Theoretically, the Caucasus region is an area with great prospects
thanks to its geographic position and abundance of natural recourses.
Consequently, one could suppose that the establishment of the Caucasian
Law would be an inevitable process. However, regional conflicts
such as the Nagorno-Karabakh conflict have made integration not
so palatable right now. For this matter though, we only need time
for the solution of the conflicts. To make it effective and tangible,
that is one of the main ideas of the Caucasian Law during the transition
in the Caucasus.
This integration process should be provided by the legal basis,
which promotes close cooperation between states.
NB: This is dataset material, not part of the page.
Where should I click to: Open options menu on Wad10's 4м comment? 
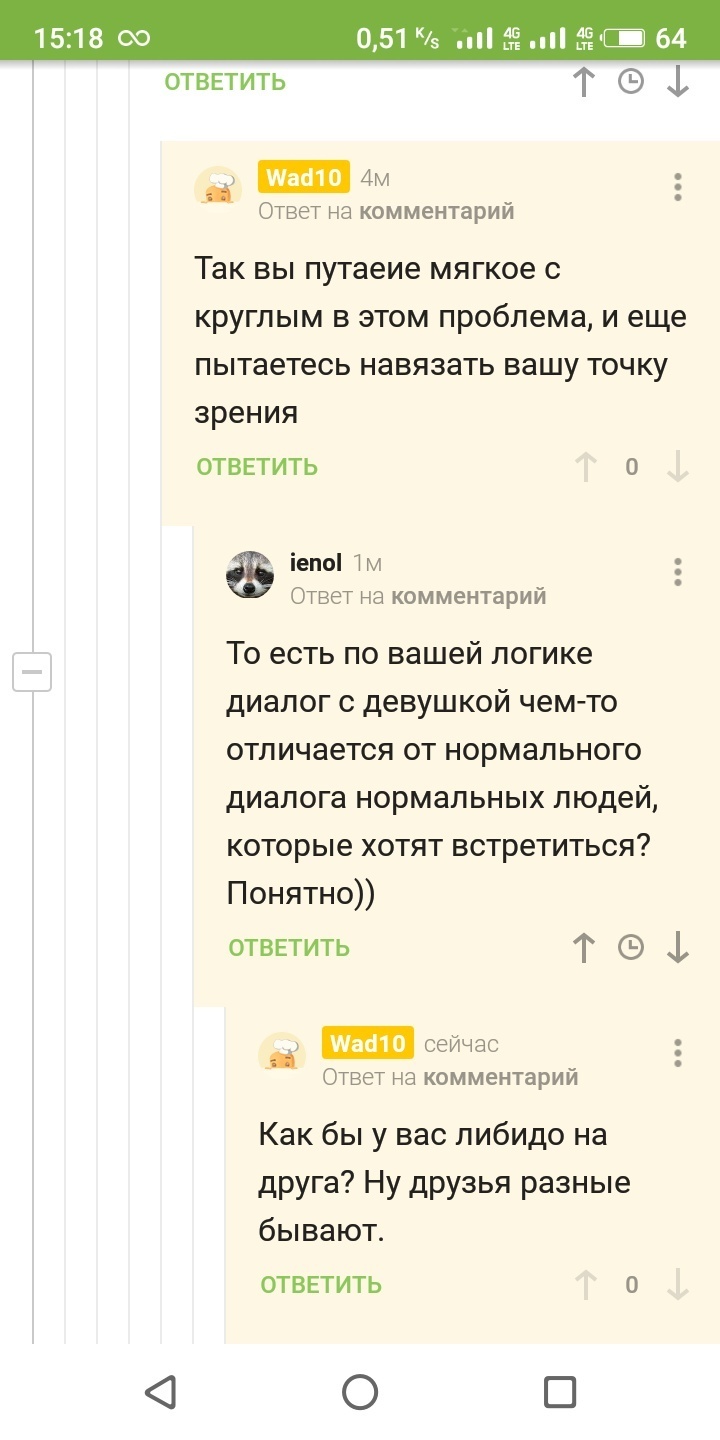pos(678,187)

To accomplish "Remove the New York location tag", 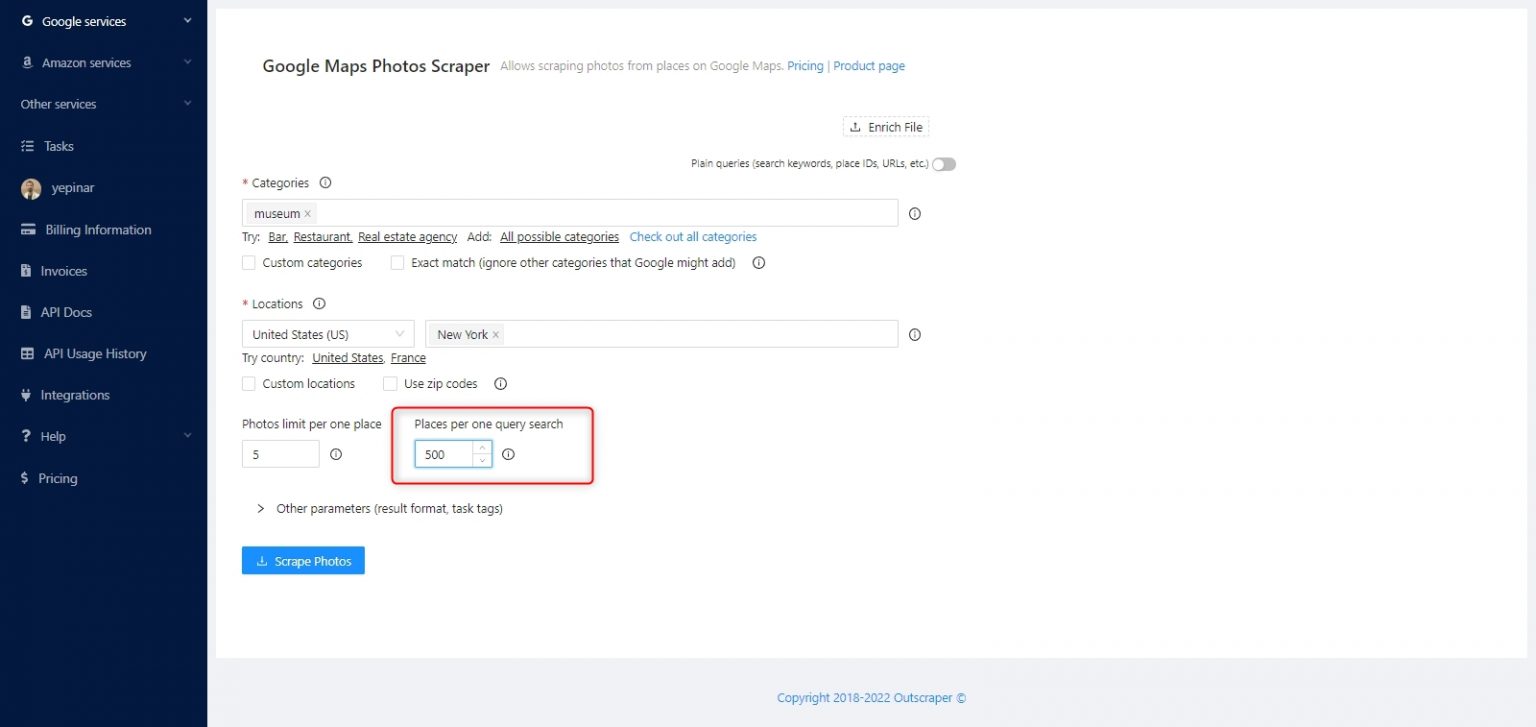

It seems that the term of "Caucasian Law" should be used
in three senses. Firstly, the Caucasian Law is a set of the national
legal systems, juridical practice and dominating legal ideology
of three countries. Secondly, the Caucasian Law is a part of international
rules of law used to govern and dictate the interrelations in various
fields between these countries. In spite of this, after the solution
of this problem, there will be need for such treaties. And third,
the Caucasian Law may be created only after the creation of a regional
integration union in the Caucasian region (such as European Union).
The formation and development of the Caucasian Law can be divided
into three stages;
The first stage of the formation of the Caucasian Law should be
the approximation of national laws, regulations or administrative
practices in the countries. This harmonization will draw together
the legal systems of these three countries and become a key element
in the establishment and functioning of a common market in the Caucasian
region .Therefore, it is necessary to create a body (for example,
a tripartite commission), which will consist of representatives
of the legislative, executive and judicial bodies of Armenia, Azerbaijan
and Georgia. This commission will adopt, acting in accordance with
specified procedure referred to by the members states, measures
for the approximation of the provisions laid down by law, regulations
or administrative action in these states. The main aim of the Inter-parliamentary
Assembly of CIS is harmonization of national legislation. Since,
1992 till 1998 it adopted 63 model laws. It prepared 33 legal acts
for Kyrgyzstan, 26 for Byelorussia, 19 for Kazakhstan and 18 for
Armenia.
The second stage of the formation of Caucasian Law should be the
establishment of treaties between Armenia, Azerbaijan and Georgia,
which should be mostly tripartite. As it was mentioned before, there
are also some commercial treaties between Armenia and Georgia. The
treaties concern friendship, co-operation and mutual assistance.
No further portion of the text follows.